First, we simultate data with two treatment groups and pre/post periods:
library(data.table)
N <- 1000
did <- data.table(
id = 1:N,
pre = rnorm(N),
trt = sample(0:1, N, replace = TRUE))
did$post <- did$pre + did$trt * 0.3 + rnorm(N)
did <- melt(
did,
value.name = "y",
variable.name = "time",
id.vars = c("id", "trt"))
head(did)
#> id trt time y
#> 1: 1 1 pre 0.5941759
#> 2: 2 1 pre 0.4250376
#> 3: 3 0 pre 1.5833849
#> 4: 4 1 pre 0.8573142
#> 5: 5 1 pre -0.4107030
#> 6: 6 1 pre -1.5716398
Then, we estimate a linear model with a multiple interaction between the time and the treatment indicators.
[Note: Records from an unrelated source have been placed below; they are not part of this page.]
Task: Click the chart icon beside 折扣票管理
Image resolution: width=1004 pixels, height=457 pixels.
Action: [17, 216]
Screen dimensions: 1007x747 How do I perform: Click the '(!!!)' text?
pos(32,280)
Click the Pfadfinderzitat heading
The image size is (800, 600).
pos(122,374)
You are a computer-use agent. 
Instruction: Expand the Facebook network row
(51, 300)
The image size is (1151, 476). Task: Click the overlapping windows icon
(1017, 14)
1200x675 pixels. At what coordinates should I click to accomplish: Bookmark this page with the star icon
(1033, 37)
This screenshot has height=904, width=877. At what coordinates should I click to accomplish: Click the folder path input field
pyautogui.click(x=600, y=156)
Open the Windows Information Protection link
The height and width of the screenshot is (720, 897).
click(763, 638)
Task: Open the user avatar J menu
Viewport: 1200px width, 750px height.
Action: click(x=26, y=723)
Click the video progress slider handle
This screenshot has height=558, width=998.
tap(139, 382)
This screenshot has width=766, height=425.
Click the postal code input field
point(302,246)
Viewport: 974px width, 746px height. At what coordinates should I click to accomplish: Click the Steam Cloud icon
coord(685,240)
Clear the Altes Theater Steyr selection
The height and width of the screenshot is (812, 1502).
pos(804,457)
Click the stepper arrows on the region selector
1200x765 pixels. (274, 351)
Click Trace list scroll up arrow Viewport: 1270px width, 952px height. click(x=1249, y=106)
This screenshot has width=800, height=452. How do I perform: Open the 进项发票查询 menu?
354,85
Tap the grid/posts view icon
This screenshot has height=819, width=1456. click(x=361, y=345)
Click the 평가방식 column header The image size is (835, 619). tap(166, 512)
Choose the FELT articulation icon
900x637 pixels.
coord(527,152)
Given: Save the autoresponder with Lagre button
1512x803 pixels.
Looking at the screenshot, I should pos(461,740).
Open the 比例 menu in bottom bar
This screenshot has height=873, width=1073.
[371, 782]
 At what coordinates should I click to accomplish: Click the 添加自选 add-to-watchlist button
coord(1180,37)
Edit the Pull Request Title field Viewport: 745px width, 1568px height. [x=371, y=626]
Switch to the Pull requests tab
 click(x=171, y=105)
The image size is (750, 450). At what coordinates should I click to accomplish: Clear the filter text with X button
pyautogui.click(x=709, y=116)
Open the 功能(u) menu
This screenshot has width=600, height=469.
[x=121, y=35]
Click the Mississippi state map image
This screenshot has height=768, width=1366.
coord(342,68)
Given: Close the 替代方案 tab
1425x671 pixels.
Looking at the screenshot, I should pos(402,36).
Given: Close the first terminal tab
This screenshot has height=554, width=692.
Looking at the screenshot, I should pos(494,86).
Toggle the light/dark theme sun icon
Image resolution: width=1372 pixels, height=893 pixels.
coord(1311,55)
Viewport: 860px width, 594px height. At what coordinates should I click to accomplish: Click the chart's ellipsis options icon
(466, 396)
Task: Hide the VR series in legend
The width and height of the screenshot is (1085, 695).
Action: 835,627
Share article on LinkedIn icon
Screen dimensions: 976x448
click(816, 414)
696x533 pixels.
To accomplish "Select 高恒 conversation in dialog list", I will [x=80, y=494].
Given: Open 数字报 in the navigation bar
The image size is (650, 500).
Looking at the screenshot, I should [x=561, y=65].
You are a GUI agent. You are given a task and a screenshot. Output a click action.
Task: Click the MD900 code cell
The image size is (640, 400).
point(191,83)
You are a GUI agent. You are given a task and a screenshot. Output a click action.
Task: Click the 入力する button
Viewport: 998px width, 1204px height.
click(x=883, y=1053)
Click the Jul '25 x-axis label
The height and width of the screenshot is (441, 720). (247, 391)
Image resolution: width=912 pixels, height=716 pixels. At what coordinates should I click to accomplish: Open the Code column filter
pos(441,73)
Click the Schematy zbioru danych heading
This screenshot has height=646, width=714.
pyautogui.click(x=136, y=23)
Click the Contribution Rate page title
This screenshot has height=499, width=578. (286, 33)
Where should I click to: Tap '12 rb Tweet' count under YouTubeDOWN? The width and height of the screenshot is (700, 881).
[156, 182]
We alco compute contrasts at the mean for each treatment level:
did_model <- lm(y ~ time * trt, data = did)
comparisons(
did_model,
newdata = datagrid(trt = 0:1),
variables = "time")
#> rowid type term contrast comparison std.error statistic
#> 1 1 response time post - pre -0.004672243 0.07875075 -0.05932951
#> 2 2 response time post - pre 0.321646925 0.07906638 4.06806184
#> p.value conf.low conf.high predicted predicted_hi predicted_lo time
#> 1 0.9526896533 -0.1590209 0.1496764 0.001185225 -0.003487019 0.001185225 pre
#> 2 0.0000474058 0.1666797 0.4766142 -0.071434043 0.250212883 -0.071434043 pre
#> trt
#> 1 0
#> 2 1
Finally, we compute pairwise differences between contrasts. This is the Diff-in-Diff estimate:
comparisons(
did_model,
variables = "time",
newdata = datagrid(trt = 0:1),
hypothesis = "pairwise")
#> type term comparison std.error statistic p.value conf.low
#> 1 response Row 2 - Row 1 0.3263192 0.1115938 2.92417 0.003453763 0.1075994
#> conf.high
#> 1 0.545039